TASK PROMPT:
Which lines in the records below contain the string "sidebar"? Pick out each of those lines in full.
### INPUT FOR THIS TASK
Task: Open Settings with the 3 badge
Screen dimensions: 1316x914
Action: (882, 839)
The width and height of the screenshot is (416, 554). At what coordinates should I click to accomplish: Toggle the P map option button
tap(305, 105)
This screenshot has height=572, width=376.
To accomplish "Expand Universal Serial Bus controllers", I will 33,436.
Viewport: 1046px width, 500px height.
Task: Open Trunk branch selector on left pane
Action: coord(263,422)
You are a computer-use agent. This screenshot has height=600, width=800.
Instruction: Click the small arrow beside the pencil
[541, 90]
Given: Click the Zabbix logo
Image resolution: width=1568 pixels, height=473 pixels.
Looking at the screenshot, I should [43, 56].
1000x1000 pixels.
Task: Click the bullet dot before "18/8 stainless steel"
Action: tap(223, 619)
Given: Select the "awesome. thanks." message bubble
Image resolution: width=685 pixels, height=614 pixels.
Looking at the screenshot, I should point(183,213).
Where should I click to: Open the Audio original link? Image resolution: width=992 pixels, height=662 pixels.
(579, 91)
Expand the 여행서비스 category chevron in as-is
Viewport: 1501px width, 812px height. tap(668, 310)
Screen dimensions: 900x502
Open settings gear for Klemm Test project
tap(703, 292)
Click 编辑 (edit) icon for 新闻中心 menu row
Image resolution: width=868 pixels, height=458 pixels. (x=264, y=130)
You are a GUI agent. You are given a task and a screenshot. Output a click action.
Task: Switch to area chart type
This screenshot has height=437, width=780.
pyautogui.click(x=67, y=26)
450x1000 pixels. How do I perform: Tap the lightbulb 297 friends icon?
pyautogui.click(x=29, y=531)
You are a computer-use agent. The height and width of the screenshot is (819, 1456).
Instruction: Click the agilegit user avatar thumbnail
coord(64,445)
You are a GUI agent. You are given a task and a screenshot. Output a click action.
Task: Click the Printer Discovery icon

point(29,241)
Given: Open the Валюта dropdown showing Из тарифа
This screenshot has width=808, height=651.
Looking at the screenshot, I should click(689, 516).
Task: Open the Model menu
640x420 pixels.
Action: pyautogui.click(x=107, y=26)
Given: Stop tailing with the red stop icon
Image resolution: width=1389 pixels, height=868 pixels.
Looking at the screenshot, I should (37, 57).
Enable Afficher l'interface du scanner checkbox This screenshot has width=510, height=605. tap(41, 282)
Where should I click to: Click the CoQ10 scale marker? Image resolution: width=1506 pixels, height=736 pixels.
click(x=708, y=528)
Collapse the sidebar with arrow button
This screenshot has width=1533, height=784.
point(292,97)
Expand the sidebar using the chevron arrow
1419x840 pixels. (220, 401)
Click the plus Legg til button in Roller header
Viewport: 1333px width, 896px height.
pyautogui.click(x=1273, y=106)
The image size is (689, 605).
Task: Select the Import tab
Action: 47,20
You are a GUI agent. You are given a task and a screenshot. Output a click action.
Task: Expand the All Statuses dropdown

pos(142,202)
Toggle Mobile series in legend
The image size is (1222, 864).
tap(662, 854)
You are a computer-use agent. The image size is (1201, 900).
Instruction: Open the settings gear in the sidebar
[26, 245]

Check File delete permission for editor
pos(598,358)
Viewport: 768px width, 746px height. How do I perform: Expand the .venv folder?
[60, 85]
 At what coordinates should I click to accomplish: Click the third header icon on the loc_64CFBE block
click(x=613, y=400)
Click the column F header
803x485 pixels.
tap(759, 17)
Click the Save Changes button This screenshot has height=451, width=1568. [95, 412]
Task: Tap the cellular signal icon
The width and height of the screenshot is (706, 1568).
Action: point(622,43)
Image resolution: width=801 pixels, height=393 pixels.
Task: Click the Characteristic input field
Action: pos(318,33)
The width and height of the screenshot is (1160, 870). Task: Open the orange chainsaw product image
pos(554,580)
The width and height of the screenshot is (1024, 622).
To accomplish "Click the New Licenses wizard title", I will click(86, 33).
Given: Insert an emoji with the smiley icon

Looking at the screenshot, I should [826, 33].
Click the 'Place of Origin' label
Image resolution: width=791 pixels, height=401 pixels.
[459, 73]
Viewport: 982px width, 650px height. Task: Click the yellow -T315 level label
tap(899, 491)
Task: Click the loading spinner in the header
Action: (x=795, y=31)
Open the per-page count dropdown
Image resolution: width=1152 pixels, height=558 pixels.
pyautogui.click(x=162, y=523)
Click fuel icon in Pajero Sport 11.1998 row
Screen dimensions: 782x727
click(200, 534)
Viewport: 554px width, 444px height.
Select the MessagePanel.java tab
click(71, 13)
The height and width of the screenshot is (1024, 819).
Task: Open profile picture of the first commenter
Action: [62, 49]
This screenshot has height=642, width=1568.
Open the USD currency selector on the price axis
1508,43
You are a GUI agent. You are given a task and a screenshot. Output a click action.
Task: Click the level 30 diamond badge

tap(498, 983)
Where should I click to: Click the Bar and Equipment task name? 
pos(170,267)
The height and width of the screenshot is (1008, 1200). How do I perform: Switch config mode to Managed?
######
THE RESPONSE:
Collapse the sidebar with arrow button
Expand the sidebar using the chevron arrow
Instruction: Open the settings gear in the sidebar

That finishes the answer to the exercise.